Case Presentation: A 76 year old male without any significant past medical history presented to the emergency department with abdominal pain, night sweats, and a fever for a week. He was found to have a mild macrocytic anemia (Hgb 9.9, MCV 105.4) with a normal B12 and folate, and elevated inflammatory markers (CRP 24, ESR 55, ferritin 1,321). A CT revealed significant abdominal ascites, mesenteric edema, and hepatic surface nodularity. A liver biopsy showed necroinflammatory injury and reticuloendothelial iron without evidence of chronic liver disease. Ascites fluid contained 576 neutrophils without any organism identified and a SAAG < 1.1. Over the course of the hospitalization the initial presentation of ascites and abdominal pain were complicated by the presentation of new findings including pulmonary emboli, a persistent cough, migratory polyarthralgias, a non-blanching erythematous rash on the upper thighs and chest, a worsening macrocytic anemia (Hgb 6.4), and thrombocytopenia. Skin biopsy revealed a neutrophilic dermatosis. A bone marrow biopsy was completed and demonstrated multiple vacuoles in early erythroid and myeloid precursors. The patient’s unique constellation of symptoms and specific bone marrow finding were suspicious for the inflammatory syndrome VEXAS (vacuoles, E1 enzyme, X-linked, autoinflammatory, somatic syndrome). Given high clinical suspicion the patient was started on methylprednisolone 1mg/kg/day and had a remarkable improvement in symptoms including resolution of arthralgias, abdominal pain, and night sweats.

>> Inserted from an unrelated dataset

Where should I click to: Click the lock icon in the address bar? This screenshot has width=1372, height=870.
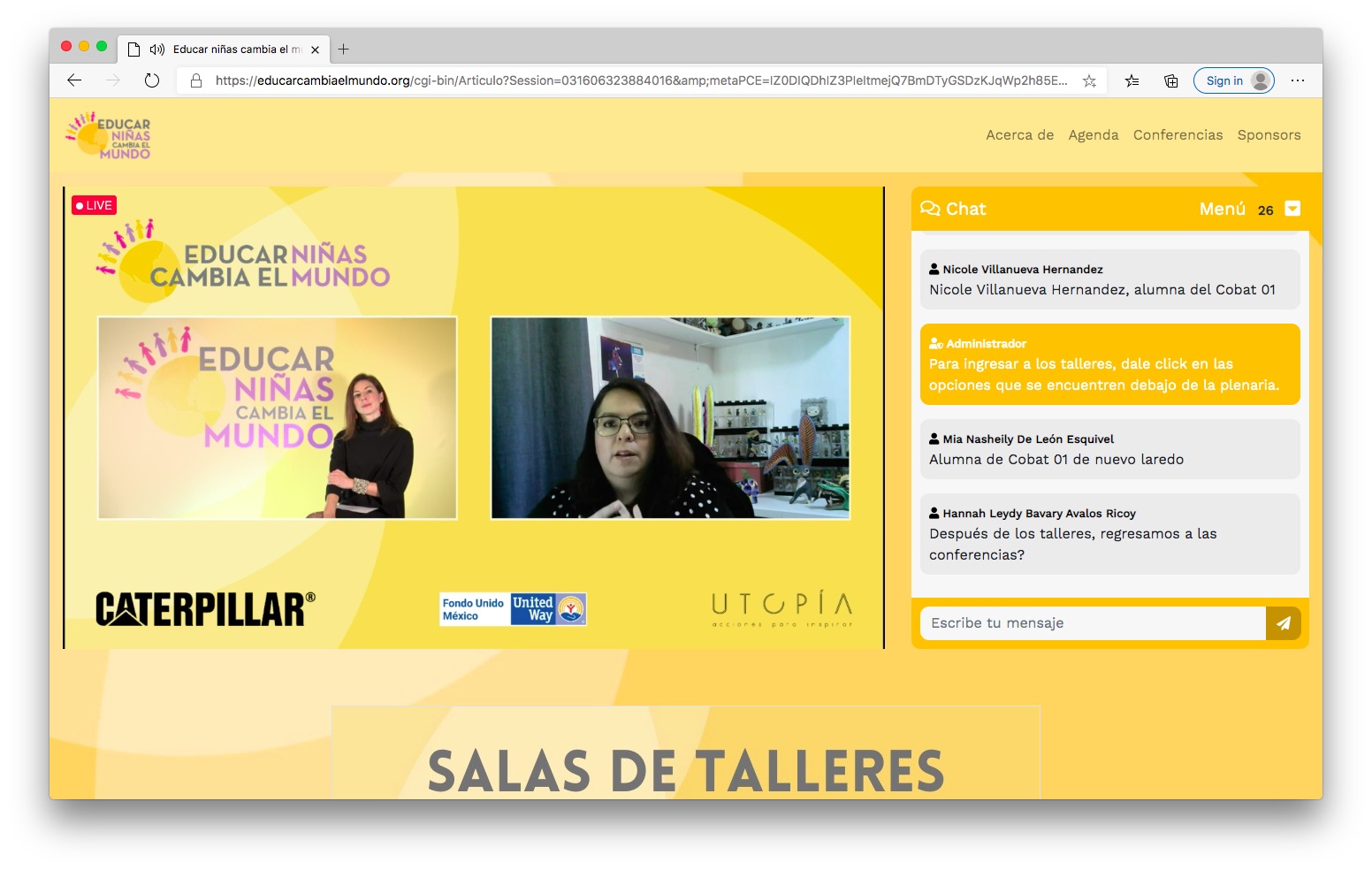click(194, 80)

Discussion: VEXAS (vacuoles, E1 enzyme, X-linked, autoinflammatory, somatic syndrome) is a treatment-refractory inflammatory syndrome associated with hematologic abnormalities first described in 25 patients in 2020. The syndrome is due to a nonsense somatic mutation in the UBA1 gene, encoding for the major enzyme that initiates ubiquitylation, in hematopoietic bone marrow precursors. Clinically, the syndrome has been identified in men ages 50-70 many of whom present with some combination of constitutional symptoms, vacuoles in erythroid and myeloid cells on bone marrow biopsy, macrocytosis, thrombocytopenia, elevated inflammatory markers, ear and nose chondritis, vasculitis, arthralgias, a variety of rashes, thromboembolisms, hepatosplenomegaly, and pulmonary involvement (infiltrates, effusions). Treatment for the syndrome has largely consisted of high dose steroids. To our knowledge there have been no reports of abdominal ascites in a patient with VEXAS, making this the first report of an alternative inflammatory symptom.
Conclusions: VEXAS is a newly described late-onset somatic mutation leading to a host of inflammatory and hematologic abnormalities that are continuing to be discovered as we learn more about this syndrome and its true prevalence. Our case represents the first report of ascites as a component of the VEXAS associated inflammatory symptoms, revealing the importance for hospitalists to consider VEXAS on the differential diagnosis for ascites without a clear etiology.